Written task » Revise the records below by changing every "GUI agent" to "desktop agent", keeping everything else the same.

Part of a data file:

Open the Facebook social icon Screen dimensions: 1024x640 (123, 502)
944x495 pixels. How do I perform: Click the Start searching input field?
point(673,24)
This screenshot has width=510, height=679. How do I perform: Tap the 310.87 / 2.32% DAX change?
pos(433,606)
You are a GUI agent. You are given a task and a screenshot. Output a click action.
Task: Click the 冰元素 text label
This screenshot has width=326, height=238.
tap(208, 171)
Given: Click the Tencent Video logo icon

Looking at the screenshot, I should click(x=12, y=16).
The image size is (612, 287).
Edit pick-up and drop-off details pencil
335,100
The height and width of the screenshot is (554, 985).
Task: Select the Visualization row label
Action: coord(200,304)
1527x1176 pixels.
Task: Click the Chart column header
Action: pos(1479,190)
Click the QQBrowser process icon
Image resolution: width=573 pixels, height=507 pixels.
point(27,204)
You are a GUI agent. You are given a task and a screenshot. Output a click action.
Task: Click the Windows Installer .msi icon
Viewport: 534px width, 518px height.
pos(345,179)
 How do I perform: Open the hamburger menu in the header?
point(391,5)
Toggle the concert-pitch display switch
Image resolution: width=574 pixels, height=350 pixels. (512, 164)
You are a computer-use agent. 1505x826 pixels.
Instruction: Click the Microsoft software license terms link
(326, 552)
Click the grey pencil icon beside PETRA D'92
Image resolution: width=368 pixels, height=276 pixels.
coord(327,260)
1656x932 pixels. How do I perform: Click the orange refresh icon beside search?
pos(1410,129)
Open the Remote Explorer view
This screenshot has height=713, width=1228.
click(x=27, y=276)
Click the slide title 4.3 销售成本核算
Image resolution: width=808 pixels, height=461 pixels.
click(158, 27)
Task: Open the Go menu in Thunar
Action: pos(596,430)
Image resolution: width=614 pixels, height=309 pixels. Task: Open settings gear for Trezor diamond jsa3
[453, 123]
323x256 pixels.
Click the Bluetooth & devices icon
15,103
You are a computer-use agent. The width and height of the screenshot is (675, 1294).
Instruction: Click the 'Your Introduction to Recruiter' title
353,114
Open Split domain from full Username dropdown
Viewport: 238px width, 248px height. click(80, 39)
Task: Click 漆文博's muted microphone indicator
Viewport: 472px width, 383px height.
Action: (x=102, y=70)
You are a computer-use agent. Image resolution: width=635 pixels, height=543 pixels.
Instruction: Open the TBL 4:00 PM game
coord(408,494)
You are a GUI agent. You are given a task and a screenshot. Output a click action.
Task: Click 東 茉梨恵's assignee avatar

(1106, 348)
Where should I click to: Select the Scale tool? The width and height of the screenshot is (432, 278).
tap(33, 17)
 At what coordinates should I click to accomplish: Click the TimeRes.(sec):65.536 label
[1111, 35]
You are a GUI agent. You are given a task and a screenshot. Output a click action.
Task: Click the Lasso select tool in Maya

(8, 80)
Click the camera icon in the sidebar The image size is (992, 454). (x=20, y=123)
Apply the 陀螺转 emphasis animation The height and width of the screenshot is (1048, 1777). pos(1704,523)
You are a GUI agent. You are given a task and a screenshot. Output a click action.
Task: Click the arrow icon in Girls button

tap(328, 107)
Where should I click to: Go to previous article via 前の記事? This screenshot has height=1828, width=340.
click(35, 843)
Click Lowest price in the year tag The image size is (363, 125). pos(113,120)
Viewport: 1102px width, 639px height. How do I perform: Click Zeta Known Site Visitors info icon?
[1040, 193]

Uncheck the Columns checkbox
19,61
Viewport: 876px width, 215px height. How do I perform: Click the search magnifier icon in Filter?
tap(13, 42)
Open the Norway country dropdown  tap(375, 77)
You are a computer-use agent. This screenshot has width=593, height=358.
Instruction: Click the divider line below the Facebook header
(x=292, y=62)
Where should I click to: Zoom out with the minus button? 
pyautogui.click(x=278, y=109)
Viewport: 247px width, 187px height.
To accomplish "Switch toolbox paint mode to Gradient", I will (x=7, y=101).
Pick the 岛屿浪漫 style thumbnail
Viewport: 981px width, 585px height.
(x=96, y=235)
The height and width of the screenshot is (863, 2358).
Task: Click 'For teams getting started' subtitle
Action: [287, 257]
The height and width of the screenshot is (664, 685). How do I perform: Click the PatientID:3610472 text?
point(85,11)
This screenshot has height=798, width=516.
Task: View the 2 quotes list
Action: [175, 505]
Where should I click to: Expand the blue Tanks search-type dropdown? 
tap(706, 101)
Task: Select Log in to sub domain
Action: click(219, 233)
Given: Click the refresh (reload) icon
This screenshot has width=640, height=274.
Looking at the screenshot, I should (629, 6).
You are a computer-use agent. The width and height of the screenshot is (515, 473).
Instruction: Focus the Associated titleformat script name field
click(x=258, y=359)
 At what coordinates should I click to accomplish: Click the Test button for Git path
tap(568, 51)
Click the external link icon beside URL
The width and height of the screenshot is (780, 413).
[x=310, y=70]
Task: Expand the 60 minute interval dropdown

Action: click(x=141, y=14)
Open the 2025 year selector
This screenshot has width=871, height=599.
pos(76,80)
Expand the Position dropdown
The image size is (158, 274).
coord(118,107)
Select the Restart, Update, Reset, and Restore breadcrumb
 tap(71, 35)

Final answer »
Open the Facebook social icon Screen dimensions: 1024x640 (123, 502)
944x495 pixels. How do I perform: Click the Start searching input field?
point(673,24)
This screenshot has width=510, height=679. How do I perform: Tap the 310.87 / 2.32% DAX change?
pos(433,606)
You are a desktop agent. You are given a task and a screenshot. Output a click action.
Task: Click the 冰元素 text label
This screenshot has width=326, height=238.
tap(208, 171)
Given: Click the Tencent Video logo icon

Looking at the screenshot, I should click(x=12, y=16).
The image size is (612, 287).
Edit pick-up and drop-off details pencil
335,100
The height and width of the screenshot is (554, 985).
Task: Select the Visualization row label
Action: coord(200,304)
1527x1176 pixels.
Task: Click the Chart column header
Action: pos(1479,190)
Click the QQBrowser process icon
Image resolution: width=573 pixels, height=507 pixels.
point(27,204)
You are a desktop agent. You are given a task and a screenshot. Output a click action.
Task: Click the Windows Installer .msi icon
Viewport: 534px width, 518px height.
pos(345,179)
 How do I perform: Open the hamburger menu in the header?
point(391,5)
Toggle the concert-pitch display switch
Image resolution: width=574 pixels, height=350 pixels. (512, 164)
You are a computer-use agent. 1505x826 pixels.
Instruction: Click the Microsoft software license terms link
(326, 552)
Click the grey pencil icon beside PETRA D'92
Image resolution: width=368 pixels, height=276 pixels.
coord(327,260)
1656x932 pixels. How do I perform: Click the orange refresh icon beside search?
pos(1410,129)
Open the Remote Explorer view
This screenshot has height=713, width=1228.
click(x=27, y=276)
Click the slide title 4.3 销售成本核算
Image resolution: width=808 pixels, height=461 pixels.
click(158, 27)
Task: Open the Go menu in Thunar
Action: pos(596,430)
Image resolution: width=614 pixels, height=309 pixels. Task: Open settings gear for Trezor diamond jsa3
[453, 123]
323x256 pixels.
Click the Bluetooth & devices icon
15,103
You are a computer-use agent. The width and height of the screenshot is (675, 1294).
Instruction: Click the 'Your Introduction to Recruiter' title
353,114
Open Split domain from full Username dropdown
Viewport: 238px width, 248px height. click(80, 39)
Task: Click 漆文博's muted microphone indicator
Viewport: 472px width, 383px height.
Action: (x=102, y=70)
You are a computer-use agent. Image resolution: width=635 pixels, height=543 pixels.
Instruction: Open the TBL 4:00 PM game
coord(408,494)
You are a desktop agent. You are given a task and a screenshot. Output a click action.
Task: Click 東 茉梨恵's assignee avatar

(1106, 348)
Where should I click to: Select the Scale tool? The width and height of the screenshot is (432, 278).
tap(33, 17)
 At what coordinates should I click to accomplish: Click the TimeRes.(sec):65.536 label
[1111, 35]
You are a desktop agent. You are given a task and a screenshot. Output a click action.
Task: Click the Lasso select tool in Maya

(8, 80)
Click the camera icon in the sidebar The image size is (992, 454). (x=20, y=123)
Apply the 陀螺转 emphasis animation The height and width of the screenshot is (1048, 1777). pos(1704,523)
You are a desktop agent. You are given a task and a screenshot. Output a click action.
Task: Click the arrow icon in Girls button

tap(328, 107)
Where should I click to: Go to previous article via 前の記事? This screenshot has height=1828, width=340.
click(35, 843)
Click Lowest price in the year tag The image size is (363, 125). pos(113,120)
Viewport: 1102px width, 639px height. How do I perform: Click Zeta Known Site Visitors info icon?
[1040, 193]

Uncheck the Columns checkbox
19,61
Viewport: 876px width, 215px height. How do I perform: Click the search magnifier icon in Filter?
tap(13, 42)
Open the Norway country dropdown  tap(375, 77)
You are a computer-use agent. This screenshot has width=593, height=358.
Instruction: Click the divider line below the Facebook header
(x=292, y=62)
Where should I click to: Zoom out with the minus button? 
pyautogui.click(x=278, y=109)
Viewport: 247px width, 187px height.
To accomplish "Switch toolbox paint mode to Gradient", I will (x=7, y=101).
Pick the 岛屿浪漫 style thumbnail
Viewport: 981px width, 585px height.
(x=96, y=235)
The height and width of the screenshot is (863, 2358).
Task: Click 'For teams getting started' subtitle
Action: [287, 257]
The height and width of the screenshot is (664, 685). How do I perform: Click the PatientID:3610472 text?
point(85,11)
This screenshot has height=798, width=516.
Task: View the 2 quotes list
Action: [175, 505]
Where should I click to: Expand the blue Tanks search-type dropdown? 
tap(706, 101)
Task: Select Log in to sub domain
Action: click(219, 233)
Given: Click the refresh (reload) icon
This screenshot has width=640, height=274.
Looking at the screenshot, I should (629, 6).
You are a computer-use agent. The width and height of the screenshot is (515, 473).
Instruction: Focus the Associated titleformat script name field
click(x=258, y=359)
 At what coordinates should I click to accomplish: Click the Test button for Git path
tap(568, 51)
Click the external link icon beside URL
The width and height of the screenshot is (780, 413).
[x=310, y=70]
Task: Expand the 60 minute interval dropdown

Action: click(x=141, y=14)
Open the 2025 year selector
This screenshot has width=871, height=599.
pos(76,80)
Expand the Position dropdown
The image size is (158, 274).
coord(118,107)
Select the Restart, Update, Reset, and Restore breadcrumb
 tap(71, 35)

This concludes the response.